# Extract provided:
22/07/21
Social Media in Healthcare: Data, Intelligence and Insights
Social media insights provide healthcare businesses the opportunity to learn about HCP and patient thoughts, behaviours and sentiments. We explore the difference between data, intelligence and insights, highlighting their impact and power.
Social media is the world’s largest focus group, providing access to the unfiltered voices of health care professionals (HCPs) and patients alike. Through sophisticated social media listening and monitoring tools, in combination with artificial intelligence (AI), businesses in Biopharma, MedTech and Biotech have the opportunity to understand the thoughts, behaviours, and sentiments of HCPs and patients. The important distinction that businesses must make now is between the use of intelligence versus insights — with the latter providing the opportunity to unlock far greater commercial value than intelligence alone.
As the use of methods to access and analyse private social media data is unethical and is in breach of several data privacy regulations, this article is focused only on the use of publicly available data.
The difference between social media data, intelligence and insights: why insights reign supreme
While many businesses and organisations already have a social media management platform that supplies social media metrics and analytics, this data is only part of the story. To understand why this is the case, we need to consider the differences between social media data, intelligence, and insights.

# The data:

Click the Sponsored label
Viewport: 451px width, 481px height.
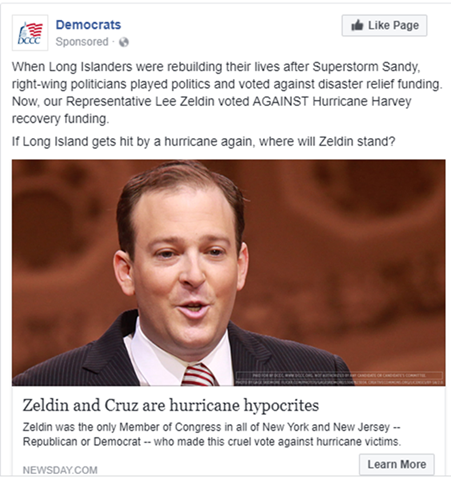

# Assignment:
Summarize the article on social media in healthcare in two sentences. Rely only on the article about social media in healthcare.

# Exercise result:
Social media gives healthcare businesses unfiltered access to health care professionals and patients, and listening and monitoring tools combined with AI let them understand these groups' thoughts, behaviors, and sentiments. Businesses must distinguish between social media data, intelligence, and insights, since insights can unlock far greater commercial value than intelligence alone, and the article considers only publicly available data.